Sunday, April 28, 2013

Nesting Phoebes!

eastern phoebe,
sayornis phoebe      order: PASSERIFORMES       family: TYRANNIDAE 

Phoebes are part of the "flycatcher" group.  They catch flies (and other insects).  Their flycatching habit is one of the reasons they must travel south for the winter.  However, they don't travel quite as far as some of the other flycatchers.  Also, they are the first of the flycatchers to return in spring and the last to leave in fall.   If they are being quiet and not giving themselves away with their "fee-bee" call, they tend to be tough for me to identify against the other flycatchers.  I have to study them and take identification photos to compare them to the other birds in the flycatcher group.  There is one hint though:  the phoebes are known as "tail-waggers".  While perched, they have an odd little habit of constantly wagging their tail up and down!

It all started two weeks ago.  I was outside on the screened porch of the cabin, when I heard the phoebes calling their raspy, unmistakable, "fee-bee... fee-bee". Phoebes are easy to identify by ear.  Once you hear one, you won't forget it.  Plus, the phoebe says his own name... which is very helpful!

I noticed that the phoebes were making trips to the old wood shed.  I suspected they were scouting nesting locations. They like to nest in the overhangs and eaves of man-made structures.  However, they also like natural cliffs and rock faces.  I was lucky enough to watch a phoebe build a nest and raise a family at the Indian Rocks on our property two years ago!

On this particular day, two weeks ago, the phoebes kept making their rounds to the forest edge, back to the large hickory tree, then back to the wood shed.  I was certain they were nest building.  However, by the end of the day, something had changed their plans.  They abandoned that location and didn't return.

The next morning, bright and early, I heard them once again right outside the screened porch by the hickory tree.  This time, they decided to fly UNDER the CABIN!  I was perfectly still and quiet, very aware that I could frighten them and derail any future nesting plans.  I left the porch for the day and tried to "ignore" their frequent under-the-cabin trips.

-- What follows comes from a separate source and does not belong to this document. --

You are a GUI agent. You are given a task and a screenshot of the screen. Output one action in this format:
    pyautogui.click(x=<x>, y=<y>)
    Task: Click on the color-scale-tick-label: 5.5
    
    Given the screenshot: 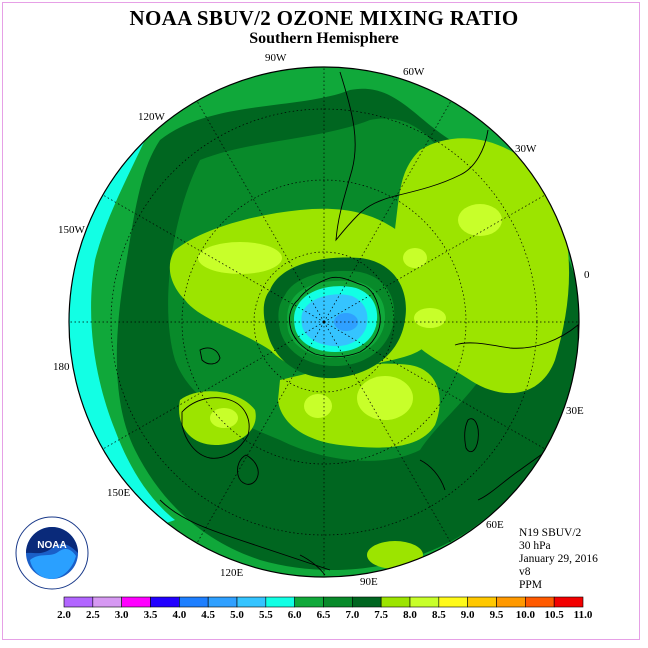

After the passing of a week, I decided to go under the cabin and search for the nest.  I looked and looked and looked.... and then looked some more.  I saw no nest and no birds. How disappointing!!  I reported to Phil that they must've moved elsewhere and there was no nest to be found.

A few days later, Phil had to go under the cabin to mount and install our hot-water tank.  Sure enough, it was PHIL who found the nest!!  He could not wait to tell me that the phoebes were nesting directly beside the water tank.  He had inadvertently flushed Mama from the nest, which clued him as to where to look.

This is a view of the side of the cabin.  Look underneath and you will see the hot water tank suspended from the floor joists.  (by the way... that unsightly messy mess WILL SOON be covered by under-pinning! Under the house is our "basement storage"... and.. well... it's messy!)

The arrow is pointing to the location of the nest.  Even if I were to lay on my belly, the nest is not visible from the side of the cabin.  One must go entirely under the cabin to see it.  Very cleverly hidden!

Phoebes build sweet little nests... all snug with moss.  If you discover a nest in a similar location, but made of mud, it is probably the work of swallows.  BUT if the nest is made of moss... phoebes are probably your bird!

 Mama, under the cabin... making sure that I don't come any closer!

.... so mystery solved!  They are tricky little birds.  I'm glad that they found a very secretive and safe location to nest.  I will leave them be as much as I can.  I flushed Mama once while first approaching the nest, but now that I know where it is, I won't do it again.  I can lay on my belly from under the cabin and try to get photos with my zoom lens.  Hopefully she will allow me to get photos if I keep a respectable distance.